> [What you should do]:
There are pictures in the records below; leave them out and set down exactly the lines from the one holding "The image size is (256, 224)." through the one holding "473x242 pixels.".

[Collected data entries]
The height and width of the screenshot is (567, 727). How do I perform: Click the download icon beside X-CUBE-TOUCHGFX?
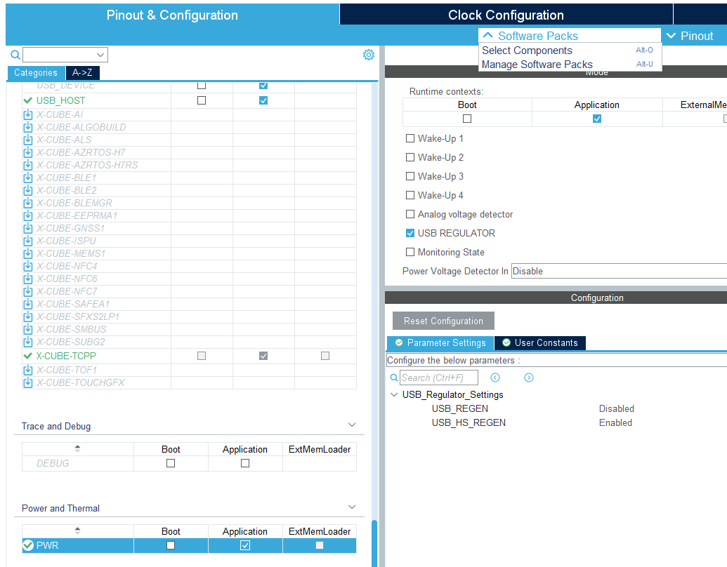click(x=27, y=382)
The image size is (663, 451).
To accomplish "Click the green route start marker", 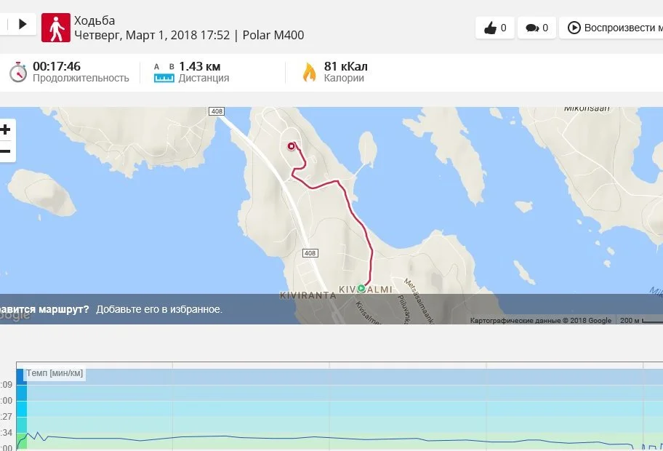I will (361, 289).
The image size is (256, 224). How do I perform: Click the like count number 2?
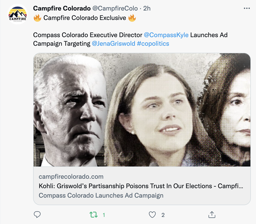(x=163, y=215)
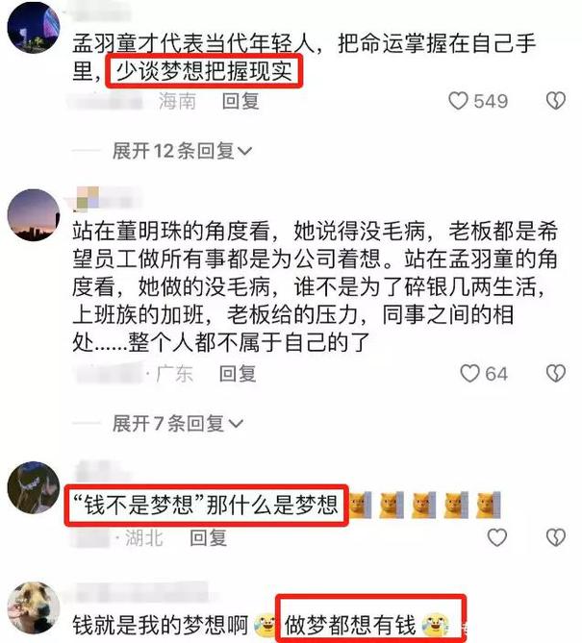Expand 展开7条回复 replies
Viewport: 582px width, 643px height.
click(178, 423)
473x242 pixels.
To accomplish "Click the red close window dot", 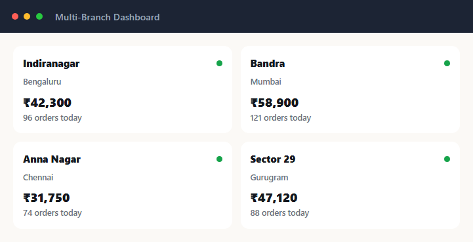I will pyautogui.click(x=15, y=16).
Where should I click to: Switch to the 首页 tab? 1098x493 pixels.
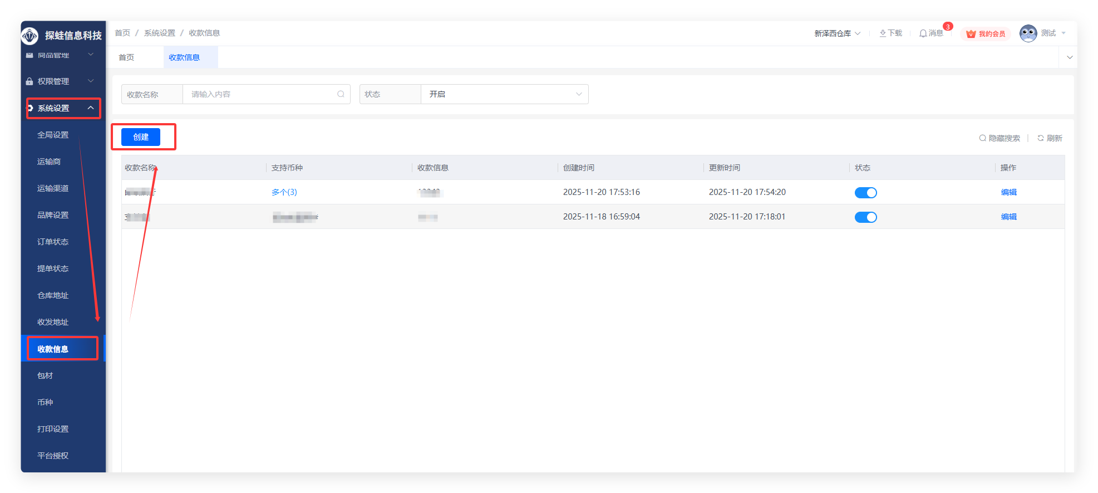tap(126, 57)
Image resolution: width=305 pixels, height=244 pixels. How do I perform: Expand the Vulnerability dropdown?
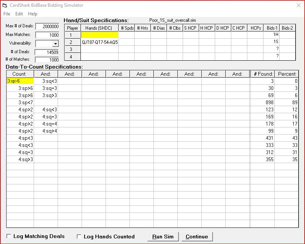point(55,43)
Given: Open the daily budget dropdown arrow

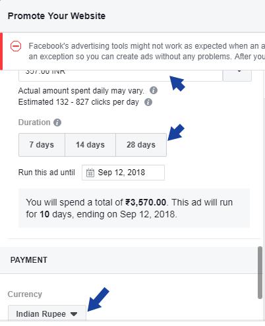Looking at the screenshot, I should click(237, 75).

--

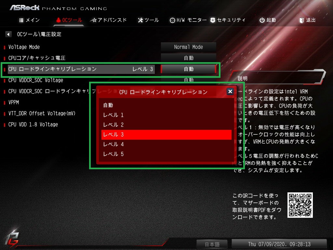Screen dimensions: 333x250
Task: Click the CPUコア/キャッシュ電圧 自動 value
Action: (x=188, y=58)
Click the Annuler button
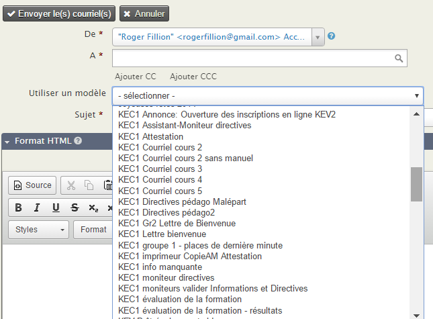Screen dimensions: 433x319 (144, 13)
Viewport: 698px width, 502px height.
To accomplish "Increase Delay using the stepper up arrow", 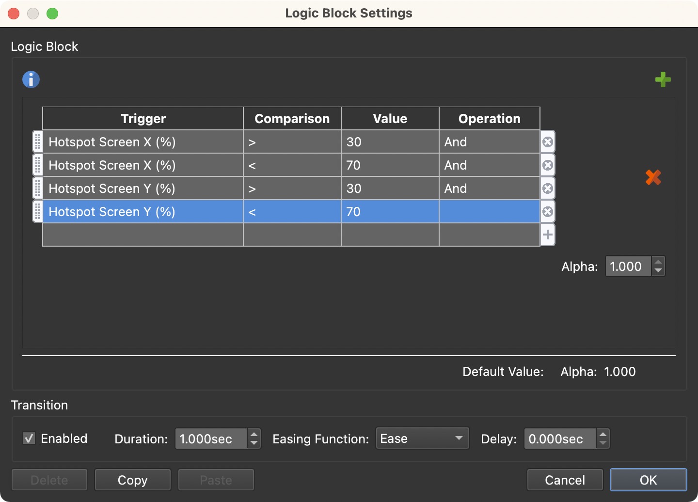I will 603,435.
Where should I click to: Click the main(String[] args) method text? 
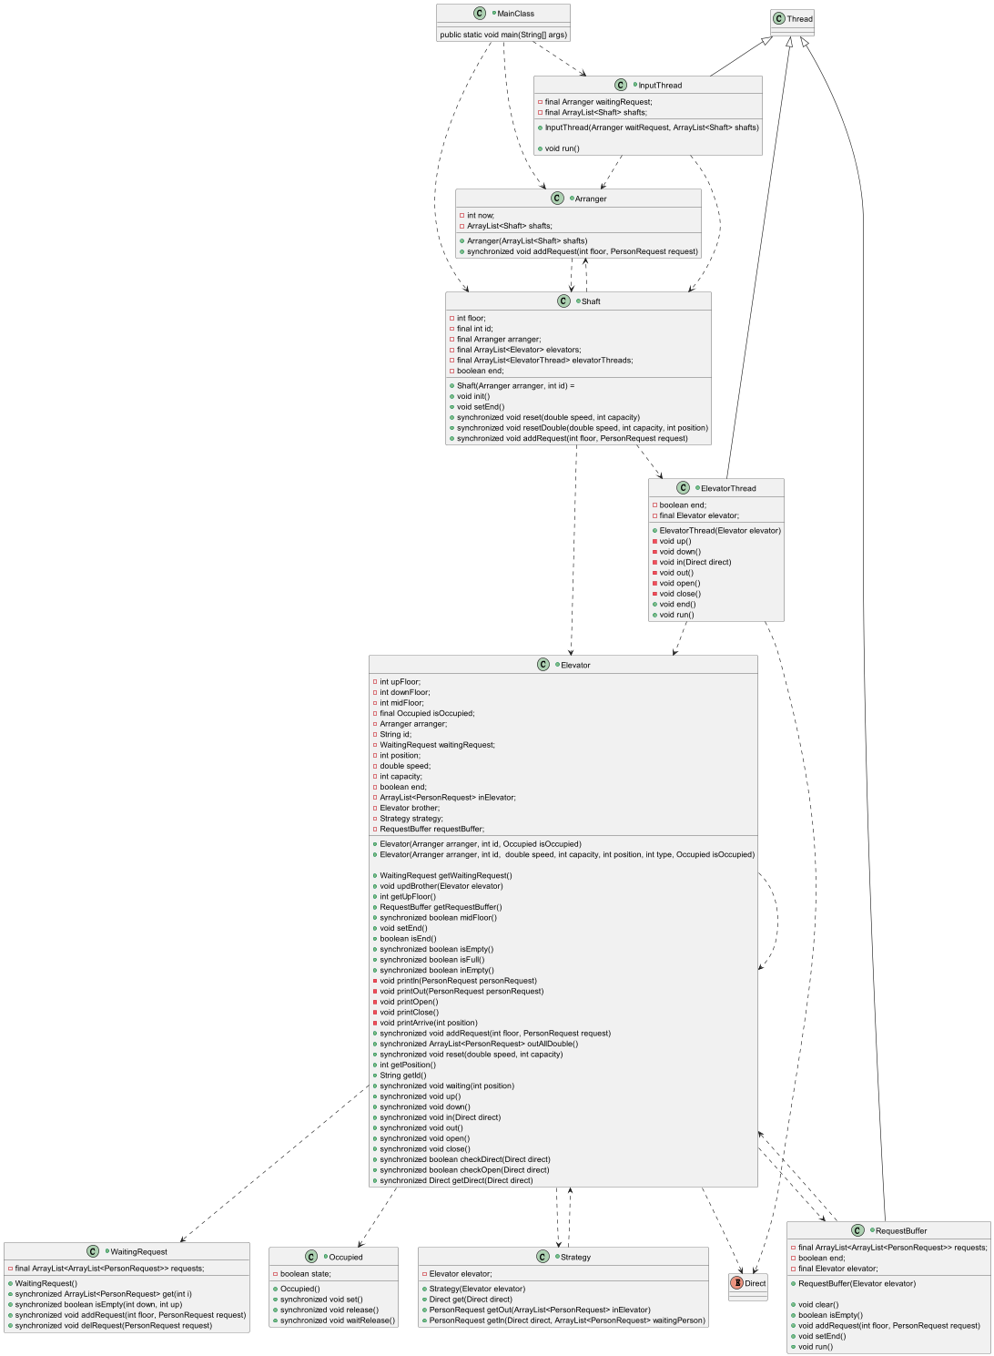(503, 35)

> [Answer to the problem]:
The image size is (256, 224). How do I perform: Click the like count number 2?
(x=163, y=215)
Expand 展开7条回复 replies
Viewport: 582px width, 643px height.
click(178, 423)
473x242 pixels.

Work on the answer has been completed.